• **ACTIVITY**: Everything from the line containing "600x380 pixels. How" to the end of the listing is to be set down exactly, both ends included, and nothing before it.

• **RECORD EXTRACTS**:
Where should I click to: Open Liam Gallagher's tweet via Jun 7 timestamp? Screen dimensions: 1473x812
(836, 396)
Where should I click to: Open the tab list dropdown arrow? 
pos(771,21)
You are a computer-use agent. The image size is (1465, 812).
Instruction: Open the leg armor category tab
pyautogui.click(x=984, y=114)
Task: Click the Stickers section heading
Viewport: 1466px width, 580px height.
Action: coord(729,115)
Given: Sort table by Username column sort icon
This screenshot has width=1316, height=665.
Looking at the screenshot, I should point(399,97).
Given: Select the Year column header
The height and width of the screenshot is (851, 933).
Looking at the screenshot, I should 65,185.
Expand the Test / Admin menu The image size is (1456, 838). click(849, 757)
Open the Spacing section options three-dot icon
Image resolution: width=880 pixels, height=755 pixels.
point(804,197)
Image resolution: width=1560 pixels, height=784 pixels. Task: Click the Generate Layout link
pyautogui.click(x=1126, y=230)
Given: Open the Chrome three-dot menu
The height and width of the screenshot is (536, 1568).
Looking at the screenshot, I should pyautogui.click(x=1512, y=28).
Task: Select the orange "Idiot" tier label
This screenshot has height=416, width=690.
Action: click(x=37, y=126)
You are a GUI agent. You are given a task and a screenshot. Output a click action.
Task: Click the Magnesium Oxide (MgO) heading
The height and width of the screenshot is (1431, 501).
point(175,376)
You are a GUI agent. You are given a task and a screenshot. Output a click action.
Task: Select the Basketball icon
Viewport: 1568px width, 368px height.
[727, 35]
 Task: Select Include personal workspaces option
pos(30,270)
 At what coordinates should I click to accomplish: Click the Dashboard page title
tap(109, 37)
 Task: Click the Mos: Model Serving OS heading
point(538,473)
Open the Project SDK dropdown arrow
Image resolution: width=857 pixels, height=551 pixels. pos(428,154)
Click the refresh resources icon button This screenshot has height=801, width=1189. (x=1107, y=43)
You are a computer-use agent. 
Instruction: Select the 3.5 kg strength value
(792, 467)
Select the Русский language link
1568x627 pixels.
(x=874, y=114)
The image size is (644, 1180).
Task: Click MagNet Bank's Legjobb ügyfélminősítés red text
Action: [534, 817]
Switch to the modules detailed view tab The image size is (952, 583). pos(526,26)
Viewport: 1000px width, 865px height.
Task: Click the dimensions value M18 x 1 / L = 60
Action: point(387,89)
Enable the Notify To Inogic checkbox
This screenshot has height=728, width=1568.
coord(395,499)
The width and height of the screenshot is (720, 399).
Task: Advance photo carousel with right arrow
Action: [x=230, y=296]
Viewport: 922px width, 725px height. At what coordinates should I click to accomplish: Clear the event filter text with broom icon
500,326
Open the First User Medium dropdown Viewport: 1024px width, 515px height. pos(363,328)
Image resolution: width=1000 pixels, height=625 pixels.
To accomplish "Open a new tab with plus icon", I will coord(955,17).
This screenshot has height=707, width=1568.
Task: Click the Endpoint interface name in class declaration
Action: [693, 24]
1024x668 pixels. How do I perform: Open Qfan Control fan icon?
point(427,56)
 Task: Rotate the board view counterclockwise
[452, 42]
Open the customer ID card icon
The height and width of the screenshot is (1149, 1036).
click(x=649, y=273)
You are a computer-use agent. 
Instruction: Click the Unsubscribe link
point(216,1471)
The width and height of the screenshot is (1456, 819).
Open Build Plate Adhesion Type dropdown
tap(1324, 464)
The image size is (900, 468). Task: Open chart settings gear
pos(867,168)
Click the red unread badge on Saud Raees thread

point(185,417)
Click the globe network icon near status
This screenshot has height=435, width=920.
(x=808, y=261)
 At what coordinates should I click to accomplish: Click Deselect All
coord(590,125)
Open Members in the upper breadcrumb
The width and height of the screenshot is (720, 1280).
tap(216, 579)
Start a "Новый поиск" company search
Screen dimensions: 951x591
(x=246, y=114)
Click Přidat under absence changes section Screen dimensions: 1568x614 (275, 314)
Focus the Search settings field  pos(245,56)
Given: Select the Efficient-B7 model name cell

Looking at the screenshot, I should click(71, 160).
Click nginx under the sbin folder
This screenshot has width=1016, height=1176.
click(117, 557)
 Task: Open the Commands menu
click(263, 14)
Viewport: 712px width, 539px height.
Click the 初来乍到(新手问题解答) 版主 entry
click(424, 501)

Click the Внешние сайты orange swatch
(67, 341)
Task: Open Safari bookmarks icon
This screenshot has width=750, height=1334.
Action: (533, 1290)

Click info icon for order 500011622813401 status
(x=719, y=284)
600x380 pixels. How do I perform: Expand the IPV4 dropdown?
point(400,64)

• **ANSWER SPACE**:
600x380 pixels. How do I perform: Expand the IPV4 dropdown?
point(400,64)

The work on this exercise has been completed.